The beautiful, haunting 1976 album Marscape, by Jack Lancaster and Robin Lumley, is available again from Gonzo Multimedia. Except for Jack Lancaster (winds), Bernie Frost (voices), and Simon Jeffs (koto), the musicians on the work are also the founding members of the jazz fusion band Brand X who would release their stellar debut Unorthodox Behavior that same year. Members that play on Marscape who went on to Brand X include Robin Lumley (keys), John Goodsall (guitars), Percy Jones (bass), Phil Collins (drums) and starting with their second release, Morris Pert (percussion). Jack guests briefly on that debut album. The fact alone that Marscape was written and performed by these musicians in that same year warrants a listen, which is well rewarded.
Marscape, Jack and Robin wrote: “was a magical journey to the planet Mars… a kind of soundtrack to an imaginary movie, our intention was picture-making through music, so we conceived Marscape as one piece, divided up into audio sketches of the events emotions that might be experienced by voyagers traveling from Earth to the red planet. By the end, we surmise that the visitors realize that they are not visitors at all, but have actually returned home after a very, very long time away.” This perfectly sums up what a listener could imagine from the evocative thematic piece. Tracks include “Sail on Solar Winds”, “Homelight”, and “Dust Storm” each of which coveys the nature of the lonely and angry red planet. A standout track is “Hopper” which refers to the “machine for negotiating the rough Martian terrain” and which sports Phil’s signature skipping beat to a tune reminiscent of “Baby Elephant Walk.” Also gorgeous then a bit chilling is “With a Great Feeling of Love” that is described in liner notes as two parts – one “an inner warmth and feelings of affinity” and the next an “outer cold and icy silence.”
Themes are developed early on and repeated to excellent effect, drawing the listener into the album and it’s concept.
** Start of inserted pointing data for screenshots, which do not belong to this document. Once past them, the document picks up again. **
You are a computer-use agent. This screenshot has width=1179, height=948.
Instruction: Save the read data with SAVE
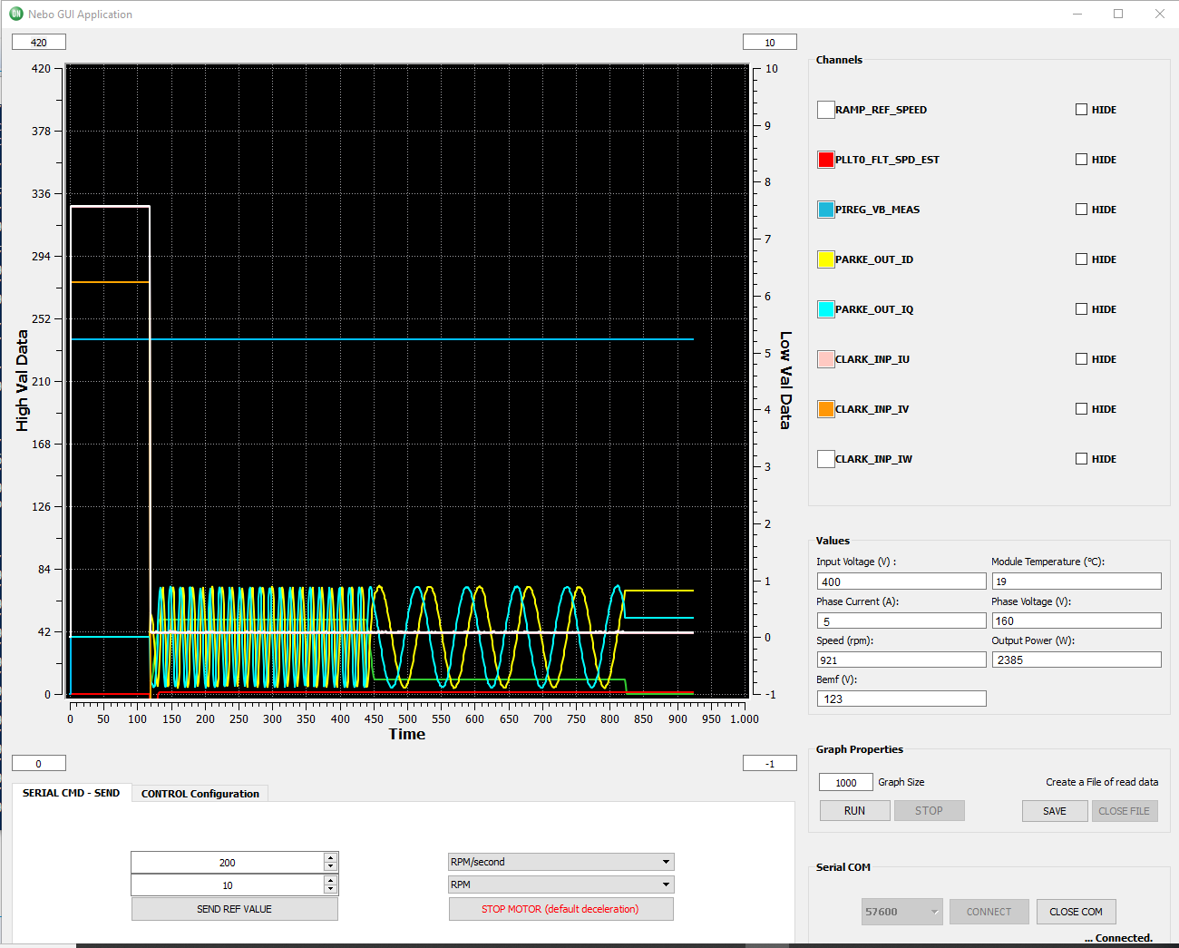[1054, 811]
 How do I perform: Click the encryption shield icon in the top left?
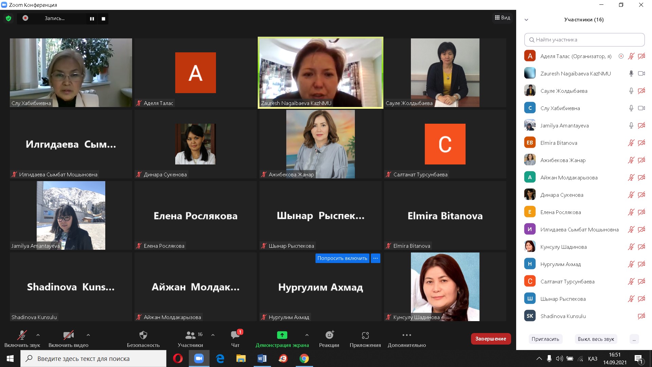8,18
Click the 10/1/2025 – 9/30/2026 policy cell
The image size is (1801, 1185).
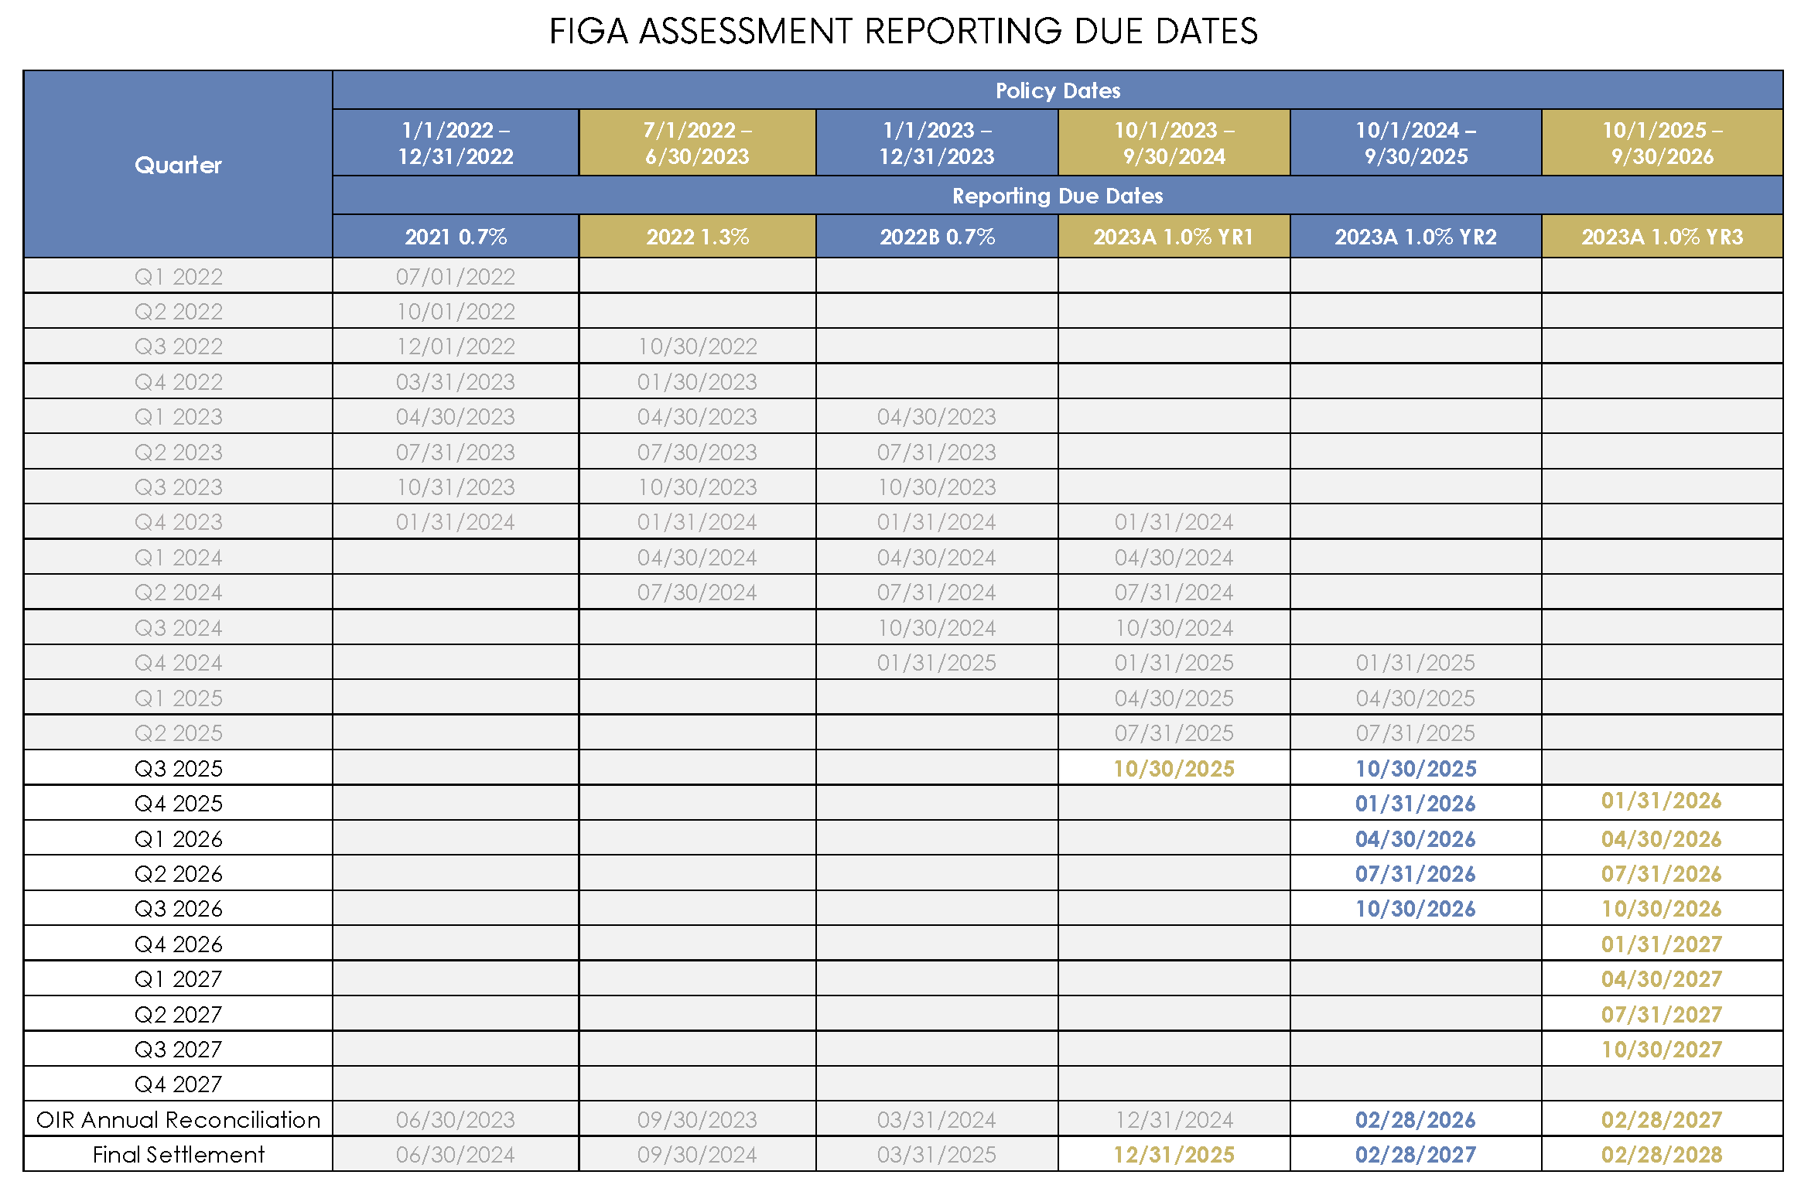1662,143
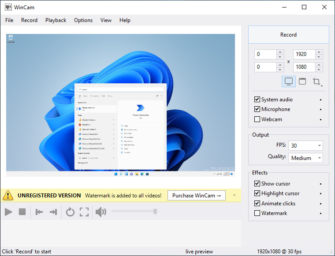Expand the Quality dropdown set to Medium
335x256 pixels.
point(305,158)
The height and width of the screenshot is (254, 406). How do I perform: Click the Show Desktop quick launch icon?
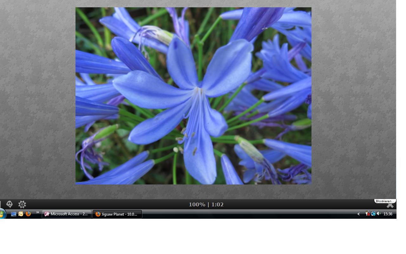click(14, 214)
And the musicianship is first rate – highlights:
John Goodsall establishes his searing guitar leads that later took Brand X to such amazing heights
Percy Jones lays down the groundwork for an amazing career playing his fret-less bass runs – always inventive and melodic
Phil Collins delivers a tour de force on his expertly tuned kit that will remind any listener of his best work – including with Genesis on Trick of the Tail recorded the same year
Robin Lumley had to be one of the most underrated keyboard players around – you can compare his synth leads to anyone hot from that era and his work on grand piano is beautiful
Jack Lancaster’s writing and performance on winds will make you look for more from this artist, including as a start his work with Blodwyn Pig
It’s a wonderful and compelling prelude to the work of Brand X and highly recommended for any fans of that band, or of acoustic and electric jazz fusion.